- [Exercise aim]:
Below are entries. Reproduce exactly the lines between the line holding "Screen dimensions: 768x1024" and the line holding "Jump to first page in pagination", inclusive, and only those.

Pixel coordinate grounding data
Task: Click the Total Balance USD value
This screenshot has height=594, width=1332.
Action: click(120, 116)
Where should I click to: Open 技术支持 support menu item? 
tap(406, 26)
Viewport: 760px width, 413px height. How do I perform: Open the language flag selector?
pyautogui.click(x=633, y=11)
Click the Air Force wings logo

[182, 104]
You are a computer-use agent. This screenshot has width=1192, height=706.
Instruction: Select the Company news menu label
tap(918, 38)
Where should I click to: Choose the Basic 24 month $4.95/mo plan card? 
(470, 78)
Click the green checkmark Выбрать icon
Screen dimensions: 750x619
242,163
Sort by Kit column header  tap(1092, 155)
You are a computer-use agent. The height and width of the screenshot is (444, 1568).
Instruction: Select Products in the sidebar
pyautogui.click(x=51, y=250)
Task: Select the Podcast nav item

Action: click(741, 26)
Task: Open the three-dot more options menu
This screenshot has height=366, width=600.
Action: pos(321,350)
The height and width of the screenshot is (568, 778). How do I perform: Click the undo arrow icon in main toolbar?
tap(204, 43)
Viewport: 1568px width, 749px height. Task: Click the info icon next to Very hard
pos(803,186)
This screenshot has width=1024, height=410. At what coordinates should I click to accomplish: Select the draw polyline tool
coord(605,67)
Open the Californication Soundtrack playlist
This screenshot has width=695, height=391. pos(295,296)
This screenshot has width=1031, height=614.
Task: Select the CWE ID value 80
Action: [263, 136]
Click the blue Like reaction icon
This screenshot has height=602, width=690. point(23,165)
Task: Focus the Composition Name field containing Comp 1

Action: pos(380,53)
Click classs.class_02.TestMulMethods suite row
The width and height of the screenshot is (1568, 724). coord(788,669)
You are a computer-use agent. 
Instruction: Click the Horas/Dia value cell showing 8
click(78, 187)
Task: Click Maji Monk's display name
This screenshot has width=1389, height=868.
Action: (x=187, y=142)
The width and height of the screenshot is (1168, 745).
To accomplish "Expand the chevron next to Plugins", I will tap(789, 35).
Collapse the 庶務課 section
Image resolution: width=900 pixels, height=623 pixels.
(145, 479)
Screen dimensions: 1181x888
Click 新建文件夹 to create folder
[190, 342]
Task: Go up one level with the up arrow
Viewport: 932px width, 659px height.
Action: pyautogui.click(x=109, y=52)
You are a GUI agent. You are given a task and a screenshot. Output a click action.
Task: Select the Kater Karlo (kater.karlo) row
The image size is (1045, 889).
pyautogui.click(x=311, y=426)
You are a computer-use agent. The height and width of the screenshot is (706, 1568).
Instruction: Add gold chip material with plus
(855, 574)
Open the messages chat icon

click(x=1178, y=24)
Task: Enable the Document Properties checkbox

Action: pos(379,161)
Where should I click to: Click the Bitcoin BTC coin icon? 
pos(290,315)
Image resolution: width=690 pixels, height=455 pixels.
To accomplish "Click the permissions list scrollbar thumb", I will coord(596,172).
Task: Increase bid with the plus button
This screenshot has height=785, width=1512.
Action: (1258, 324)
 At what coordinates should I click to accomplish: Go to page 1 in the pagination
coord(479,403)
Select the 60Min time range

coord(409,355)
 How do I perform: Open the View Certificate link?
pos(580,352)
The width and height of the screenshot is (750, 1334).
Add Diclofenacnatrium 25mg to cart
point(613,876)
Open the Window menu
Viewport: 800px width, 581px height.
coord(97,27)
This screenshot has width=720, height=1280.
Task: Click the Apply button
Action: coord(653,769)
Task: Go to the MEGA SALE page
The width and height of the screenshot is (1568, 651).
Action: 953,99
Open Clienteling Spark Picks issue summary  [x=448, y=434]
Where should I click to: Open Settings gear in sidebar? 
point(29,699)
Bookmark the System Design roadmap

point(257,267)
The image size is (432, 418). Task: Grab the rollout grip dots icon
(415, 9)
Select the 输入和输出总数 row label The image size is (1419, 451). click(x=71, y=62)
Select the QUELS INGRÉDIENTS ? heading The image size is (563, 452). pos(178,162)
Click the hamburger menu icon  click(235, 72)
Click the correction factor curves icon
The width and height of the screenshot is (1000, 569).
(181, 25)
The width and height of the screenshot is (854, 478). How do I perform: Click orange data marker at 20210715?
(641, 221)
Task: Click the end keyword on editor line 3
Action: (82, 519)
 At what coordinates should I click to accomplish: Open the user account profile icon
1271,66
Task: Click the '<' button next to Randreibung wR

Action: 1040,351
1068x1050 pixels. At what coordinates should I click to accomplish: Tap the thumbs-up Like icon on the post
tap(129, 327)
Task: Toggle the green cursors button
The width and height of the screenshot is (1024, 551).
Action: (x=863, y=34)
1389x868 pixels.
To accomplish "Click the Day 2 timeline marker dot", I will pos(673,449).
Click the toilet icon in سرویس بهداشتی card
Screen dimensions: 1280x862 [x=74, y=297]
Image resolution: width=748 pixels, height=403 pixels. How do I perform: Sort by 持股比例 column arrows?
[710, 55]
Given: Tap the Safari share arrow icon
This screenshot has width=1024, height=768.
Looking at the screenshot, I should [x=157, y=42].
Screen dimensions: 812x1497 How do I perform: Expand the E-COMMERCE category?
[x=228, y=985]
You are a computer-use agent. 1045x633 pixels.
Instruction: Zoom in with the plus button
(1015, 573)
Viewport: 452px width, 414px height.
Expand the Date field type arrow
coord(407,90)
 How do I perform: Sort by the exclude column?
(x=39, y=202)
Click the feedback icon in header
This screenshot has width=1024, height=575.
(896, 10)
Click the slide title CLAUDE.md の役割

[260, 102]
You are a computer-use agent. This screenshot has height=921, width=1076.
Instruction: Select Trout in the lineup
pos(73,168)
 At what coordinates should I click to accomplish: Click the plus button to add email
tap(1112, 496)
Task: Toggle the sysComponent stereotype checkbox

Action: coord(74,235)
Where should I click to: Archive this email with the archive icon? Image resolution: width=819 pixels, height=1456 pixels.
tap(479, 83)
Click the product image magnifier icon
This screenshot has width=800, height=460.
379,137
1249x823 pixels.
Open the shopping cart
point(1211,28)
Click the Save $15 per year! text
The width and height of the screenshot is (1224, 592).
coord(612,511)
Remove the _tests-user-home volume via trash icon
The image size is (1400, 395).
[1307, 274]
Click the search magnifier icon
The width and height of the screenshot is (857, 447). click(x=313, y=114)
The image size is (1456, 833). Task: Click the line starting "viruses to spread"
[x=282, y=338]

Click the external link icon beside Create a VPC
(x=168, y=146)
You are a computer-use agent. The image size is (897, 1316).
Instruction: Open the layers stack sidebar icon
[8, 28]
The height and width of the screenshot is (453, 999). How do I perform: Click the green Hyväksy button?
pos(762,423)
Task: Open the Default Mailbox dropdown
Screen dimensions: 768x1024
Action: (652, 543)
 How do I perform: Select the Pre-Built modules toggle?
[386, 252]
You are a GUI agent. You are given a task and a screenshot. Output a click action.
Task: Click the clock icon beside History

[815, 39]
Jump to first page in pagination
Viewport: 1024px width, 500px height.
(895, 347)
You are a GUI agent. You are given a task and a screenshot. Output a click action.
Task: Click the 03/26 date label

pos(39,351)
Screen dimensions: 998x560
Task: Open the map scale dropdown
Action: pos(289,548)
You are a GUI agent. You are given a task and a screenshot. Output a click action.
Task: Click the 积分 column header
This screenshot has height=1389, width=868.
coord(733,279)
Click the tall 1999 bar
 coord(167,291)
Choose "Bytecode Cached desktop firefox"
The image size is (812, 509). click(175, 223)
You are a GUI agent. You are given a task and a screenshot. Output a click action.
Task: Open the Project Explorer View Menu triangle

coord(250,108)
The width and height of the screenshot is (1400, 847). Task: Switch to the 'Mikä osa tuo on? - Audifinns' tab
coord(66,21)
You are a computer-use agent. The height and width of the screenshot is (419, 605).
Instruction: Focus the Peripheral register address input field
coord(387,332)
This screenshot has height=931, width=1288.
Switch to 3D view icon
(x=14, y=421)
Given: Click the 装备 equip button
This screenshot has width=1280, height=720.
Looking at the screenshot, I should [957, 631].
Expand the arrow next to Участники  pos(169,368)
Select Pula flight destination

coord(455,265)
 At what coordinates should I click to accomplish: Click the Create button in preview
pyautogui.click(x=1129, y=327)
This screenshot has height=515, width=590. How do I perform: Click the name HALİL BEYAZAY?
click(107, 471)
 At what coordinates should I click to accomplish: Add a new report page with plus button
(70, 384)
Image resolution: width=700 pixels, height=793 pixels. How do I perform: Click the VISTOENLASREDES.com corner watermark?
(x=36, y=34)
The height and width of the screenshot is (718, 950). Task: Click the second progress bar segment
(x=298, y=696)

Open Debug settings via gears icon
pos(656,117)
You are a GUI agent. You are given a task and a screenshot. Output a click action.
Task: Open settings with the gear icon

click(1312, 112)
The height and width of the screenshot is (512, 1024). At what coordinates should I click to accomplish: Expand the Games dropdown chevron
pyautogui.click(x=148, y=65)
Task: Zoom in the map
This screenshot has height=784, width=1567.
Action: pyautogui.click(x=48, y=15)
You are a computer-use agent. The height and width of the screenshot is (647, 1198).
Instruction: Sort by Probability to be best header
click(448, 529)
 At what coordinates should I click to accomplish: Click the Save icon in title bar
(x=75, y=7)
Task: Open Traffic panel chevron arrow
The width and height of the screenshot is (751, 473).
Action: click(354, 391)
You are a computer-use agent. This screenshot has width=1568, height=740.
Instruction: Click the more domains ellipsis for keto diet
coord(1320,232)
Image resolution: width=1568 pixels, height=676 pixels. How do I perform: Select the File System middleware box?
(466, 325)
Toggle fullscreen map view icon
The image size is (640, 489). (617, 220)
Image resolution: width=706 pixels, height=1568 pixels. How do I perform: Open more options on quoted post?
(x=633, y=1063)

- [Result]:
Screen dimensions: 768x1024
Action: (652, 543)
 How do I perform: Select the Pre-Built modules toggle?
[386, 252]
You are a GUI agent. You are given a task and a screenshot. Output a click action.
Task: Click the clock icon beside History

[815, 39]
Jump to first page in pagination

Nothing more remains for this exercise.